Find the line containing "Instruction: Open five-star" in the records below. Copy exactly that line and each one after it, ending at the line containing "Image resolution: width=478", and nothing more.

*Input records*.
────────

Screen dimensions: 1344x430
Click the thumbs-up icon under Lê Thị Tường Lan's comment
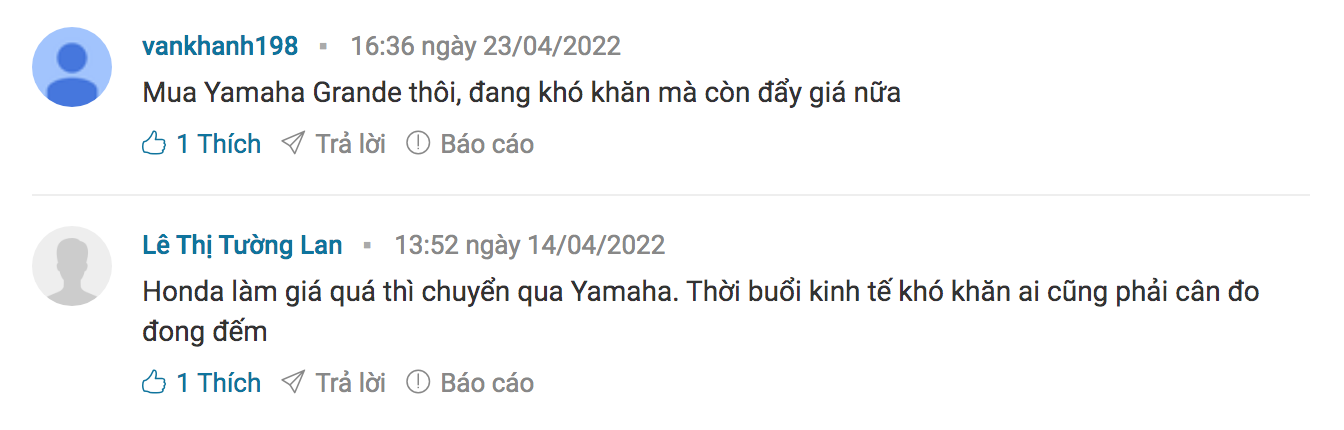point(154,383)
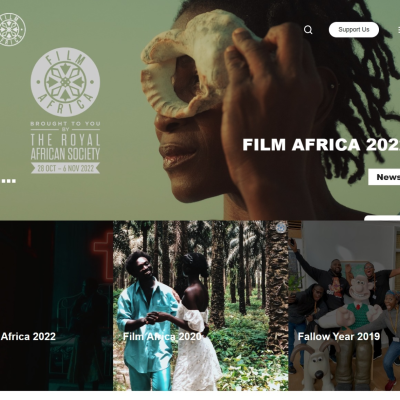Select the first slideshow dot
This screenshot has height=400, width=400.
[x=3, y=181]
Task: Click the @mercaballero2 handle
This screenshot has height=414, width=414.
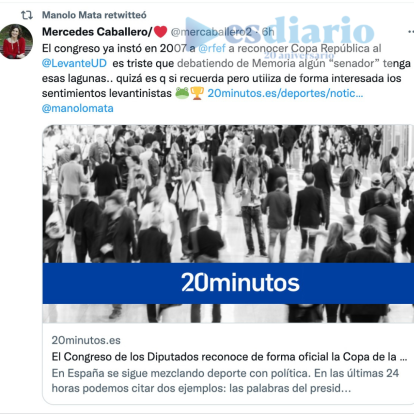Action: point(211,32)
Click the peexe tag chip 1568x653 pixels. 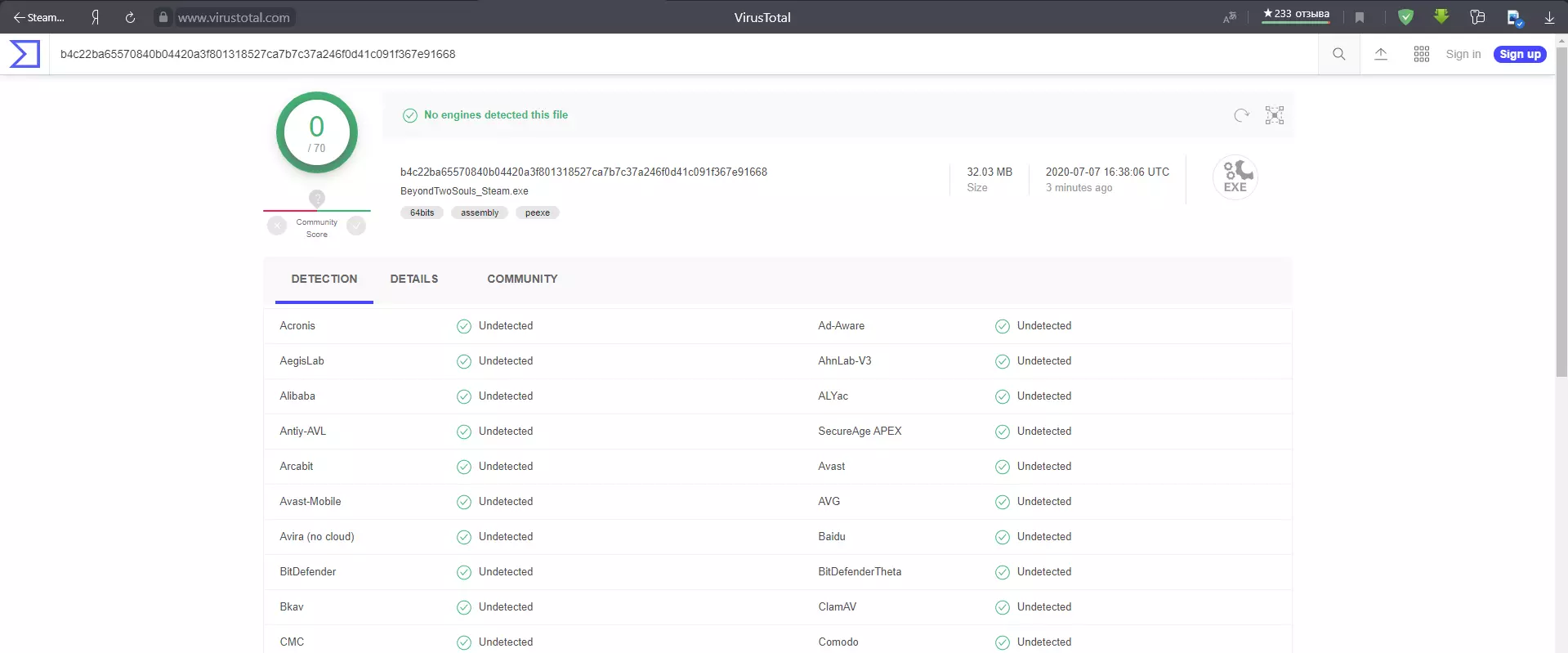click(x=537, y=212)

────────

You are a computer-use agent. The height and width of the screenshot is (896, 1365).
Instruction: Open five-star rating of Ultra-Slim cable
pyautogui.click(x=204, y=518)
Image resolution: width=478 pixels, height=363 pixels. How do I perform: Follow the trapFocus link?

────────

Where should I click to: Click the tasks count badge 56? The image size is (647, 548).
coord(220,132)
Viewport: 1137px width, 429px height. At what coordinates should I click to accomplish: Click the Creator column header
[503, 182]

────────

*Answer to the exercise*.
Instruction: Open five-star rating of Ultra-Slim cable
pyautogui.click(x=204, y=518)
Image resolution: width=478 pixels, height=363 pixels. How do I perform: Follow the trapFocus link?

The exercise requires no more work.